Un rêve au début du brouillard...
de Youri Rytkheou

critiqué par SpaceCadet, le 13 décembre 2015
( - - ans)


La note:  étoiles
Rêver d'une autre vie
Lorsqu'en 1910, John MacLennan décide d'abandonner ses études, sa famille et sa fiancée pour partir à l'aventure, il est loin d'imaginer ce que l'avenir lui réserve. Après avoir traversé son Canada natal, il s'embarque, depuis Nome en Alaska, sur le Belinda, un bateau marchand en partance pour l'Arctique. Porté par son rêve d'établir un record, Grover, le capitaine du Belinda, pousse éventuellement leur parcours au-delà des habituelles limites si bien que la goélette se retrouve bientôt enserrée parmi les glaces et reste bloquée quelque part à l'embouchure de la rivière Kolyma (nord-est de la Sibérie). Gravement blessé alors qu'il tente de dégager le bateau, John est confié à trois autochtones qui, en échange d'armes à feu, acceptent non sans quelques réticences de l'emmener en traîneau à chien jusqu'à Anadyr où il pourra être hospitalisé. Mais à peine l'équipée a-t-elle entrepris ce long périple qu'elle se voit confrontée à de nouvelles difficultés.

C'est au monde de la survie dans des conditions extrêmes ainsi qu'à un univers méconnu que nous convie ce roman. Séjournant à Emyn, un village fictif situé au nord-est de la Sibérie où nous ferons la connaissance d'une petite communauté tchouktche, c'est une Sibérie autochtone dans une Russie d'avant la révolution, d'avant Staline et ses camps de concentration, ainsi que d'avant la prospection et l'exploitation des ressources souterraines que nous dévoile la plume de Yuri Rytkhéou (un natif de la région).

L'auteur s'étant par ailleurs donné pour mission de faire découvrir les us et coutumes de son peuple, cette histoire qui à prime abord sent bon l'aventure, épouse bientôt la forme d'un récit d'initiation, un récit au cours duquel le lecteur est confronté aux particularités d'une existence telle que menée par les autochtones en milieu polaire tandis que les situations rencontrées par les protagonistes vont mettre en lumière diverses considérations d'ordre sociologique, écologique et ethnologique.

Projet louable s'il en est, et qui d'ailleurs ne manque pas d'intérêt, mais si ce roman publié en 1970 est riche en descriptions et autres observations, il semble souffrir de quelques faiblesses, notamment au niveau de la conception.

Ainsi, après une mise en situation prometteuse qui nous installe dans un cadre décrit avec réalisme, -la glace, le froid polaire, les habitations, les vêtements, la nourriture, les rites, les animaux chassés puis dépecés, bref, tout y est-, l'intrigue évolue par la suite au gré de personnages qui s'avèrent trop faiblement campés et s'inscrivent dans un contexte social vaguement tracé.

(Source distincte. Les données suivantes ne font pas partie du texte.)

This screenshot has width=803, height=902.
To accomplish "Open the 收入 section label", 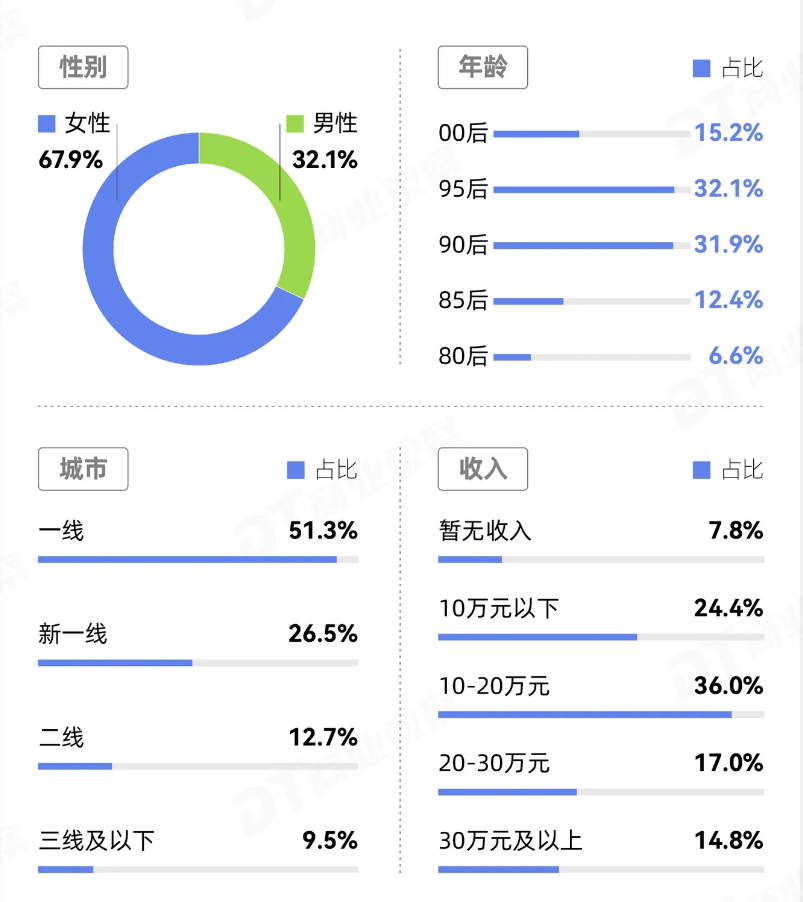I will tap(483, 469).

Ainsi, ne parvenant que partiellement à donner consistance à cette communauté, il en résulte que la dimension fictive du roman joue en quelque sorte un rôle accessoire. Mais si ce procédé permet une meilleure mise en relief de l'aspect ethnologique du récit, la pâleur de l'élément fictif tend à créer une distanciation entre le lecteur et l'intrigue. Bref, en dépit d'un bonne représentation du contexte, on n'entre pas vraiment dans ce roman, on le lit.

Enfin, outre de nombreuses considérations (parfois simplifiées ou passées ) sur des sujets tel que les relations entre les autochtones et les hommes issus de sociétés dites 'civilisées', la xénophobie, ou encore les rapports entre l'homme et son environnement, il reste que c'est bel et bien la richesse des descriptions nous ouvrant au mode de vie des peuples autochtones de Sibérie qui constitue le principal intérêt de ce roman.

N.B. Ce compte-rendu est basé sur la version anglaise du roman.